**What you will do**
Copy the entire listing, down to the final line, exactly.
• • • •
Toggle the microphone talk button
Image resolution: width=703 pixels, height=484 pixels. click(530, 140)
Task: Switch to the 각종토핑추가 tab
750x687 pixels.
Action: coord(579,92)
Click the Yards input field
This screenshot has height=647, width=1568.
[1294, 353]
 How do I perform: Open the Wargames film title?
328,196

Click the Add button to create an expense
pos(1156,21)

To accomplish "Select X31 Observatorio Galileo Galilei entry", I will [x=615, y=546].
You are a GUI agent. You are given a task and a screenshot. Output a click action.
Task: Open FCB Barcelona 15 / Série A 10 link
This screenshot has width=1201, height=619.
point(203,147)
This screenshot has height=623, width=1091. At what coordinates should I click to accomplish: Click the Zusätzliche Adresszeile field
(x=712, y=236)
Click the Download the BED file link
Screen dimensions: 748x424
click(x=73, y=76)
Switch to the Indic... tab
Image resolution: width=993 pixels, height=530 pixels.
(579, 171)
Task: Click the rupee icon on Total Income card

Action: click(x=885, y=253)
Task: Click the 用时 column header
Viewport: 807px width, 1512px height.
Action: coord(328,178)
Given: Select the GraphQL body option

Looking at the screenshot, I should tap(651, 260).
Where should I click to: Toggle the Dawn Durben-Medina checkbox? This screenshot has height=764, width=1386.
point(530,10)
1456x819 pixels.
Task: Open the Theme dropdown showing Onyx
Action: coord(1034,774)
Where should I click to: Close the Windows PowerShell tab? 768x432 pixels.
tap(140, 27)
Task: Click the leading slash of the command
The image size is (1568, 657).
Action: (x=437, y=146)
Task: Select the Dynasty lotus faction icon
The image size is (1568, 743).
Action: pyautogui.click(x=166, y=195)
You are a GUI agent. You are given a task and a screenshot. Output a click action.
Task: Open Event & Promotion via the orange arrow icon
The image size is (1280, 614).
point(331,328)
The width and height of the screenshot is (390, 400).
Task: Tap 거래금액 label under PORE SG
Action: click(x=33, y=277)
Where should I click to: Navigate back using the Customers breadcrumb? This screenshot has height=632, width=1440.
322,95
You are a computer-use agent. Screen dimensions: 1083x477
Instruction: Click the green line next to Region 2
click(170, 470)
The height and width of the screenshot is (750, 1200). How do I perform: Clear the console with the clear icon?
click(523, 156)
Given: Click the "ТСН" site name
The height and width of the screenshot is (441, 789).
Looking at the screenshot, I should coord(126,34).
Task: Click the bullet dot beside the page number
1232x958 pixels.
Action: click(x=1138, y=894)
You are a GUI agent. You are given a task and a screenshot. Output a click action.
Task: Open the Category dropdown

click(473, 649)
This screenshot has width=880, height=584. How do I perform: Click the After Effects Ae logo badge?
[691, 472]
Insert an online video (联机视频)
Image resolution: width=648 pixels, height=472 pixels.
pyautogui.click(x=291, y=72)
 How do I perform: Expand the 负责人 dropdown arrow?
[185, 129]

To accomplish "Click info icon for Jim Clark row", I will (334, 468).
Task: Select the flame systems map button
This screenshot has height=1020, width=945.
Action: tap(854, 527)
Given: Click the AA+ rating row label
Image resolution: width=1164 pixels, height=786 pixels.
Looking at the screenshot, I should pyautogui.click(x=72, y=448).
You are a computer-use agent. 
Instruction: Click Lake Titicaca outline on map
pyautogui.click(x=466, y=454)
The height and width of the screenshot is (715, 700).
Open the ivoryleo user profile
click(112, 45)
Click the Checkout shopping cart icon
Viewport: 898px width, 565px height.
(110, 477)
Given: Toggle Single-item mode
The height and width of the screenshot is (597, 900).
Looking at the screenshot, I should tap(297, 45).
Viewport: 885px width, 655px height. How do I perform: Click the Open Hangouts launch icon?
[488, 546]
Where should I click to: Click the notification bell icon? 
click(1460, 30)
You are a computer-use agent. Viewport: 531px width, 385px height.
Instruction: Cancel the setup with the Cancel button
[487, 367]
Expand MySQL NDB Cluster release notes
• • • •
**Response box**
Toggle the microphone talk button
Image resolution: width=703 pixels, height=484 pixels. click(530, 140)
Task: Switch to the 각종토핑추가 tab
750x687 pixels.
Action: coord(579,92)
Click the Yards input field
This screenshot has height=647, width=1568.
[1294, 353]
 How do I perform: Open the Wargames film title?
328,196

Click the Add button to create an expense
pos(1156,21)

To accomplish "Select X31 Observatorio Galileo Galilei entry", I will [x=615, y=546].
You are a GUI agent. You are given a task and a screenshot. Output a click action.
Task: Open FCB Barcelona 15 / Série A 10 link
This screenshot has width=1201, height=619.
point(203,147)
This screenshot has height=623, width=1091. At what coordinates should I click to accomplish: Click the Zusätzliche Adresszeile field
(x=712, y=236)
Click the Download the BED file link
Screen dimensions: 748x424
click(x=73, y=76)
Switch to the Indic... tab
Image resolution: width=993 pixels, height=530 pixels.
(579, 171)
Task: Click the rupee icon on Total Income card

Action: click(x=885, y=253)
Task: Click the 用时 column header
Viewport: 807px width, 1512px height.
Action: coord(328,178)
Given: Select the GraphQL body option

Looking at the screenshot, I should tap(651, 260).
Where should I click to: Toggle the Dawn Durben-Medina checkbox? This screenshot has height=764, width=1386.
point(530,10)
1456x819 pixels.
Task: Open the Theme dropdown showing Onyx
Action: coord(1034,774)
Where should I click to: Close the Windows PowerShell tab? 768x432 pixels.
tap(140, 27)
Task: Click the leading slash of the command
The image size is (1568, 657).
Action: (x=437, y=146)
Task: Select the Dynasty lotus faction icon
The image size is (1568, 743).
Action: pyautogui.click(x=166, y=195)
You are a GUI agent. You are given a task and a screenshot. Output a click action.
Task: Open Event & Promotion via the orange arrow icon
The image size is (1280, 614).
point(331,328)
The width and height of the screenshot is (390, 400).
Task: Tap 거래금액 label under PORE SG
Action: click(x=33, y=277)
Where should I click to: Navigate back using the Customers breadcrumb? This screenshot has height=632, width=1440.
322,95
You are a computer-use agent. Screen dimensions: 1083x477
Instruction: Click the green line next to Region 2
click(170, 470)
The height and width of the screenshot is (750, 1200). How do I perform: Clear the console with the clear icon?
click(523, 156)
Given: Click the "ТСН" site name
The height and width of the screenshot is (441, 789).
Looking at the screenshot, I should coord(126,34).
Task: Click the bullet dot beside the page number
1232x958 pixels.
Action: click(x=1138, y=894)
You are a GUI agent. You are given a task and a screenshot. Output a click action.
Task: Open the Category dropdown

click(473, 649)
This screenshot has width=880, height=584. How do I perform: Click the After Effects Ae logo badge?
[691, 472]
Insert an online video (联机视频)
Image resolution: width=648 pixels, height=472 pixels.
pyautogui.click(x=291, y=72)
 How do I perform: Expand the 负责人 dropdown arrow?
[185, 129]

To accomplish "Click info icon for Jim Clark row", I will (334, 468).
Task: Select the flame systems map button
This screenshot has height=1020, width=945.
Action: tap(854, 527)
Given: Click the AA+ rating row label
Image resolution: width=1164 pixels, height=786 pixels.
Looking at the screenshot, I should pyautogui.click(x=72, y=448).
You are a computer-use agent. 
Instruction: Click Lake Titicaca outline on map
pyautogui.click(x=466, y=454)
The height and width of the screenshot is (715, 700).
Open the ivoryleo user profile
click(112, 45)
Click the Checkout shopping cart icon
Viewport: 898px width, 565px height.
(110, 477)
Given: Toggle Single-item mode
The height and width of the screenshot is (597, 900).
Looking at the screenshot, I should tap(297, 45).
Viewport: 885px width, 655px height. How do I perform: Click the Open Hangouts launch icon?
[488, 546]
Where should I click to: Click the notification bell icon? 
click(1460, 30)
You are a computer-use agent. Viewport: 531px width, 385px height.
Instruction: Cancel the setup with the Cancel button
[487, 367]
Expand MySQL NDB Cluster release notes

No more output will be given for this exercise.